Reading this fascinating account on Shyamji Krishnavarma's life & work. A graduate of Balliol College, he founded the IHRS, India House, and The Indian Sociologist in London.

He believed in Spencer's dictum: "Resistance to aggression is not simply justified, but imperative".
Krishnavarma founded India House as a hostel for Indian students to help Indian students who were facing racist attacks in Britain. It was inaugurated in presence of Dadabhai Naoroji, Lala Lajpat Rai, Madam Cama, etc.
Despite Krishnavarma being one of the first activists to organize militant anticolonial resistance outside India, his name does not figure among the celebrities of the official versions of the Indian independence struggle. His scholarly contributions have been forgotten, too.
He fell victim to the profound historical amnesia of both professional historians as well as the representatives of the postcolonial Indian state. Significantly, a short Hindi biography published in 2002 was titled ajñān Deśbhakt, i.e., ‘the unknown patriot’.
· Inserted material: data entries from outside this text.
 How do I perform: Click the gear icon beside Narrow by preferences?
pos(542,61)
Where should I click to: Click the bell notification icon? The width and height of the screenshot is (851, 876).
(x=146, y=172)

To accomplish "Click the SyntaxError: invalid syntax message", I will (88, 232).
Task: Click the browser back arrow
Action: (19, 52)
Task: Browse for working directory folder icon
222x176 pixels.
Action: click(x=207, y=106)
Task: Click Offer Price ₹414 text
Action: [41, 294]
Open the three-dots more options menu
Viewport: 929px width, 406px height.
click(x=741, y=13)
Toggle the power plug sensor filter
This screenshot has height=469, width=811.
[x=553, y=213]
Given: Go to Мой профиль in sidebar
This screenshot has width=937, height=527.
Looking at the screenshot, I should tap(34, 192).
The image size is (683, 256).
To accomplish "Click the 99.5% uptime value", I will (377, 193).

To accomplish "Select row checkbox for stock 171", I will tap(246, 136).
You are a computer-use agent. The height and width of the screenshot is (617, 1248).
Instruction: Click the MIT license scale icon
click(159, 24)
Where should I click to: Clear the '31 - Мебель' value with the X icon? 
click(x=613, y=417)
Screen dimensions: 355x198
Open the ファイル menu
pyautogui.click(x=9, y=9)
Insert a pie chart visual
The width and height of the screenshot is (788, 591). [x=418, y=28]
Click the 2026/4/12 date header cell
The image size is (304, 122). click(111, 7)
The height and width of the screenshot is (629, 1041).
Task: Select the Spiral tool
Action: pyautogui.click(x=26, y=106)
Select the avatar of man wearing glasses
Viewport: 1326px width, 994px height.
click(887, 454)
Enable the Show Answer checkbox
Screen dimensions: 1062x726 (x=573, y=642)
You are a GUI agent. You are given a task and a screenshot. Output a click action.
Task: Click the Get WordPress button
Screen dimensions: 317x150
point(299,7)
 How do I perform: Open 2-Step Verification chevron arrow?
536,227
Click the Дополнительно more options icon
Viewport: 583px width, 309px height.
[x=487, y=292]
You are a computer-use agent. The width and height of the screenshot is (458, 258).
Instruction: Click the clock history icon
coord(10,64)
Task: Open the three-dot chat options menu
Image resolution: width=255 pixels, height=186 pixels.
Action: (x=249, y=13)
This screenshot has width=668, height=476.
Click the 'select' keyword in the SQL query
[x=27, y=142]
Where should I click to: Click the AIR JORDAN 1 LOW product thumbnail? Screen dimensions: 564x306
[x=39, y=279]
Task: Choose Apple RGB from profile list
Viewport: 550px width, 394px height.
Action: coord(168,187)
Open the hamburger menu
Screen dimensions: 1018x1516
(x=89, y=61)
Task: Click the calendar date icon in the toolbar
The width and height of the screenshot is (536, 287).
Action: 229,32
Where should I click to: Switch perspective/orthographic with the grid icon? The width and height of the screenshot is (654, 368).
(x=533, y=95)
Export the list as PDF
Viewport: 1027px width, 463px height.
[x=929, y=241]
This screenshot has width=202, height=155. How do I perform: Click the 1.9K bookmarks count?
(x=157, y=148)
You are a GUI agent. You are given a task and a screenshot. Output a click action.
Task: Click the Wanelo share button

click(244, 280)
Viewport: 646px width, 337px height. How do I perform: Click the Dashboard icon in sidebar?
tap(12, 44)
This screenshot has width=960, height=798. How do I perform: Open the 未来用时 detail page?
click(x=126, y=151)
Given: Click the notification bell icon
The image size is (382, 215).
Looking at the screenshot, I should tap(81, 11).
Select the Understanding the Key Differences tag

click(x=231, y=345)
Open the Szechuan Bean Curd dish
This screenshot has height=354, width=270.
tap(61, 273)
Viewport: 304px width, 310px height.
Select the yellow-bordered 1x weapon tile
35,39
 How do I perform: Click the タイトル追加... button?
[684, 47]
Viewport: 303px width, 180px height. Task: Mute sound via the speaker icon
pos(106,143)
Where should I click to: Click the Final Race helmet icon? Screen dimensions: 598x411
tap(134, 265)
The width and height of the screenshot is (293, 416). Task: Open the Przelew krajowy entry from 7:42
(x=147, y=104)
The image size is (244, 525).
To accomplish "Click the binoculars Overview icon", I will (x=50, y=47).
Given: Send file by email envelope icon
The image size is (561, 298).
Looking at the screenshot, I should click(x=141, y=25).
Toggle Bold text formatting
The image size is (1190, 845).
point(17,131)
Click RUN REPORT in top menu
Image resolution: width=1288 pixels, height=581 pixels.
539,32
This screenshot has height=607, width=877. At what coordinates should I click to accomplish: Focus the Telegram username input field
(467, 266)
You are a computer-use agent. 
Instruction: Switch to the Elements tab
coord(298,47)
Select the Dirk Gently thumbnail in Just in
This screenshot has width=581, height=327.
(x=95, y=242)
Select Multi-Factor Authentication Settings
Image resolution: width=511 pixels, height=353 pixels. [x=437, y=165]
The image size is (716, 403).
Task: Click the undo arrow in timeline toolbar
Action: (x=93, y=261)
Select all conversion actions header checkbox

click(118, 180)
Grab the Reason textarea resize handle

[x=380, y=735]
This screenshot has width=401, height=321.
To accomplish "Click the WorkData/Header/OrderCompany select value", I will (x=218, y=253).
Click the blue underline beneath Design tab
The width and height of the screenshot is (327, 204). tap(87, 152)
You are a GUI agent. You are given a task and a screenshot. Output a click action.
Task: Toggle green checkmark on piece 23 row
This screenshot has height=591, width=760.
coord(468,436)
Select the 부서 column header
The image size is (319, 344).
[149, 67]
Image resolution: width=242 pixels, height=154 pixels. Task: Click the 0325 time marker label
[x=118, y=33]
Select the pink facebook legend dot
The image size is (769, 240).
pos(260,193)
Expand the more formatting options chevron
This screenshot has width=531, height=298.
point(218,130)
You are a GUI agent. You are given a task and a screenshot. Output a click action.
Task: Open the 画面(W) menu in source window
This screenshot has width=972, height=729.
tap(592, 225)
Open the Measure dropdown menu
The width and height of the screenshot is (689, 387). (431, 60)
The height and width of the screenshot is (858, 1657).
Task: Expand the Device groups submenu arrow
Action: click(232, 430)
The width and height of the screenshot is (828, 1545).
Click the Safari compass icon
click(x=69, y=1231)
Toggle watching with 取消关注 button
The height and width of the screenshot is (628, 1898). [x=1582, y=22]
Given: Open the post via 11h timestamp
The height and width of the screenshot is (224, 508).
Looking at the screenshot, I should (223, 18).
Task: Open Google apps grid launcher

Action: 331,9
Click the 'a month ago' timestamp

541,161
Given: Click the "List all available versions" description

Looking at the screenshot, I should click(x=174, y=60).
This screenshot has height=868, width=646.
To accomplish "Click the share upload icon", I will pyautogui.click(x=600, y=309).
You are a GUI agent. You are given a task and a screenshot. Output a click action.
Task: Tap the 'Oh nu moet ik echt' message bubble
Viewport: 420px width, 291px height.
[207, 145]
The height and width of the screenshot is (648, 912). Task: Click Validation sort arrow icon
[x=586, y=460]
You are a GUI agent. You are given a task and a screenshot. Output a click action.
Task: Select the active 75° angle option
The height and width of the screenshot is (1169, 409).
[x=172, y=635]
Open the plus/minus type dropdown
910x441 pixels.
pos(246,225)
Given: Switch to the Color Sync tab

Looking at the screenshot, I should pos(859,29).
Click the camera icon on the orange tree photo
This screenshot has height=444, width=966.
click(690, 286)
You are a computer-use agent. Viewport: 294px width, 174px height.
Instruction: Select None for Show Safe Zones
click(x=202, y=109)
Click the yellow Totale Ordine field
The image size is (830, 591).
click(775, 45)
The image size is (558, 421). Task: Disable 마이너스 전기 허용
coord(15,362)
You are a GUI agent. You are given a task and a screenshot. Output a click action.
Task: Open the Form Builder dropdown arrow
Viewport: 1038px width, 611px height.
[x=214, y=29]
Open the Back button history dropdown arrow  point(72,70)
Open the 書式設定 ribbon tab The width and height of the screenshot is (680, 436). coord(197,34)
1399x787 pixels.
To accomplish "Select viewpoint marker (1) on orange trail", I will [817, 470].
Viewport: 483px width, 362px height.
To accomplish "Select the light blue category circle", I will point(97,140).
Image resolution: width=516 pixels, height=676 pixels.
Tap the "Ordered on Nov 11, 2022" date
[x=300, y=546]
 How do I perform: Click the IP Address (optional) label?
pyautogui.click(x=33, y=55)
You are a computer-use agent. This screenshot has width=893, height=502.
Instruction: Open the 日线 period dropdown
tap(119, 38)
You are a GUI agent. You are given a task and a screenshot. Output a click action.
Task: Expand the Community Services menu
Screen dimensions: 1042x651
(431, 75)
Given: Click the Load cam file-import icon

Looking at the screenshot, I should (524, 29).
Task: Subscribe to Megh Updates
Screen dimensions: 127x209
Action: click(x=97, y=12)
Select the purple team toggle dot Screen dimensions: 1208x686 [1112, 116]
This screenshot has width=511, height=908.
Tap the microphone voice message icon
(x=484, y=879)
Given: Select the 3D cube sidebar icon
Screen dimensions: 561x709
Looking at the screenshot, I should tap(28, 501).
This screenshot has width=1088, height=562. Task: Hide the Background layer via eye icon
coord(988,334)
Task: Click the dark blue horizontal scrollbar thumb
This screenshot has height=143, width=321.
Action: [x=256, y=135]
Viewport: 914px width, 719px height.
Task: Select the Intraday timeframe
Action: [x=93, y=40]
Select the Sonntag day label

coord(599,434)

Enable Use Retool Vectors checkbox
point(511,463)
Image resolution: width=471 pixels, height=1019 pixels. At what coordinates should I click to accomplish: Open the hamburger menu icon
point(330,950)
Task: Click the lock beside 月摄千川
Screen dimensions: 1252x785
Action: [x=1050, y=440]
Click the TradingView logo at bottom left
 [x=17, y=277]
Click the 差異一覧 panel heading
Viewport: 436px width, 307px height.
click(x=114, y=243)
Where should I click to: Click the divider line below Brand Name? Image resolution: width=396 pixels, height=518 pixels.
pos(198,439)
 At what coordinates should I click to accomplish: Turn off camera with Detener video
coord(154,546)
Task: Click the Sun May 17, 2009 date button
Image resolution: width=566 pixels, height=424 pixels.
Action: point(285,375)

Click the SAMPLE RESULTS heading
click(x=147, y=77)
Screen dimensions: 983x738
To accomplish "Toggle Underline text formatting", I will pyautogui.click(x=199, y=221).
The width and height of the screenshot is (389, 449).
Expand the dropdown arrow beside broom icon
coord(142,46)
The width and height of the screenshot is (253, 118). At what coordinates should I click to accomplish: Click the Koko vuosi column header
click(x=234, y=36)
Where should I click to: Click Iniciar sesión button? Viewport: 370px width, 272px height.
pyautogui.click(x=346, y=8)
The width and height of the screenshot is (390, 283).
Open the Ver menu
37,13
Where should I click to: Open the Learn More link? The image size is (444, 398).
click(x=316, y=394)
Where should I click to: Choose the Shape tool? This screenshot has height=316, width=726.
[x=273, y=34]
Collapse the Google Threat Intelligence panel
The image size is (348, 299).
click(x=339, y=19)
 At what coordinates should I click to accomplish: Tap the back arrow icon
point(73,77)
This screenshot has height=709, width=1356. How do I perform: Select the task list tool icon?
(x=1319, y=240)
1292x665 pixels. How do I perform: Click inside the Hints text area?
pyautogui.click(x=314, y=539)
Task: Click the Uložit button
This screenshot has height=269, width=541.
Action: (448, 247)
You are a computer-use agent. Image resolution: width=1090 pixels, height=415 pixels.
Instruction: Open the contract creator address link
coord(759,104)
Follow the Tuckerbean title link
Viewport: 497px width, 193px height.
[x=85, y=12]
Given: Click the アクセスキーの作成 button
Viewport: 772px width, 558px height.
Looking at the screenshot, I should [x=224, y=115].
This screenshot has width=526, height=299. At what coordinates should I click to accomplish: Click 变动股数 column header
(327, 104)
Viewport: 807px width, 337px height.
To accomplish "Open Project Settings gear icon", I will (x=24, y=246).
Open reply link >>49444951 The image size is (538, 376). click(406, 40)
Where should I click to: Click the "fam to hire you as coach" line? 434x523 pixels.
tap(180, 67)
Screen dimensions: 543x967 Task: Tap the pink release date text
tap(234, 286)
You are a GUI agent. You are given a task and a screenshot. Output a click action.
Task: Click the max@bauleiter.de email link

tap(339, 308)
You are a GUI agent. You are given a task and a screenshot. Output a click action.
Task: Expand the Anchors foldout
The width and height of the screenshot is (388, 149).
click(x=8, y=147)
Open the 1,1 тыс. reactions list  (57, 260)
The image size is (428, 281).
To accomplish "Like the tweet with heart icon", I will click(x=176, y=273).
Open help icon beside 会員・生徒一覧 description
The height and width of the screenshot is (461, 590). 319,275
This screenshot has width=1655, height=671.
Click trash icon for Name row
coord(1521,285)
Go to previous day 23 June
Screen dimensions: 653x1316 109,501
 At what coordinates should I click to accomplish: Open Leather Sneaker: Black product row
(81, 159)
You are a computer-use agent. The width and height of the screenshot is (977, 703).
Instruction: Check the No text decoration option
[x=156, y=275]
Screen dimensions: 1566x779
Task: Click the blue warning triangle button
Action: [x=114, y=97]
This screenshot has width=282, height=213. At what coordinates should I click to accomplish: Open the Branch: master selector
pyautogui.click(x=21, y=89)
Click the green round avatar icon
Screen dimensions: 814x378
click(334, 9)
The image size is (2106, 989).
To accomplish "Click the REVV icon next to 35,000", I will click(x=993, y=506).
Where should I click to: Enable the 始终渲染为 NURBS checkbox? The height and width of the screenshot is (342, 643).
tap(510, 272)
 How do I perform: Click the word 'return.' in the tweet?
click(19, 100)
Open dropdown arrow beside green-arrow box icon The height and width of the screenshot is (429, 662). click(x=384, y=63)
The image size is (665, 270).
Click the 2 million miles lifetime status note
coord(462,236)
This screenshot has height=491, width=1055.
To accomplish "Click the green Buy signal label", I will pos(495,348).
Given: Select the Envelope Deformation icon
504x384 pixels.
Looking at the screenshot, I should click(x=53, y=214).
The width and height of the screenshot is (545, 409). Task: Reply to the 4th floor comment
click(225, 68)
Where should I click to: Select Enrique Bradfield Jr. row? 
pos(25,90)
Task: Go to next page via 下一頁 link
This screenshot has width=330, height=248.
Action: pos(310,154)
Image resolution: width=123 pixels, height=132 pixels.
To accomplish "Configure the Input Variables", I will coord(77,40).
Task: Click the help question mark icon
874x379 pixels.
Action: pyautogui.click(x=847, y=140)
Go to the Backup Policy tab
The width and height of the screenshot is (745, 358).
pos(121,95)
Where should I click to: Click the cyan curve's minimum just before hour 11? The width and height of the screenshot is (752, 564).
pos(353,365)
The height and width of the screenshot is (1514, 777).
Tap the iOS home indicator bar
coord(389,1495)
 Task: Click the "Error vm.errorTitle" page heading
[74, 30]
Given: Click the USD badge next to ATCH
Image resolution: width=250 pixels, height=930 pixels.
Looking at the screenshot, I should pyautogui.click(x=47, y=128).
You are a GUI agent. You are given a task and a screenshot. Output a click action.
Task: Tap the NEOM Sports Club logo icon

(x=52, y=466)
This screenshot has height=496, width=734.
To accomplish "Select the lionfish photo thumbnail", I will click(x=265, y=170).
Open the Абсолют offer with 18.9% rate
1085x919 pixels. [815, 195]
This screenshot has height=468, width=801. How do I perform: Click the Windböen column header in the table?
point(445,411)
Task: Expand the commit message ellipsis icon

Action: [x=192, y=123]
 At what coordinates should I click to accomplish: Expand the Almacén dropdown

The British press of those days described Krishnavarma as the head of an 'international terror network which filled many a young Hindu student with the poison of hate and murder’, and his residence was declared as 'the chief center of the cult of the bomb'.
Krishnavarma was one of the rarest Indian scholar-activists who could successfully integrate his socialist leanings to his dharmic worldview. He could, simultaneously, admire Swami Dayanand Saraswati's work, and be in close contact with all hardcore socialists of those days.
Shyamji was not only ‘singled out' by Swami Dayanand for his brilliance in Sanskrit’, but also for his adeptness at defending his positions. Though Shyamji was much more diplomatic in his approach than what Swami Dayanand believed him to be.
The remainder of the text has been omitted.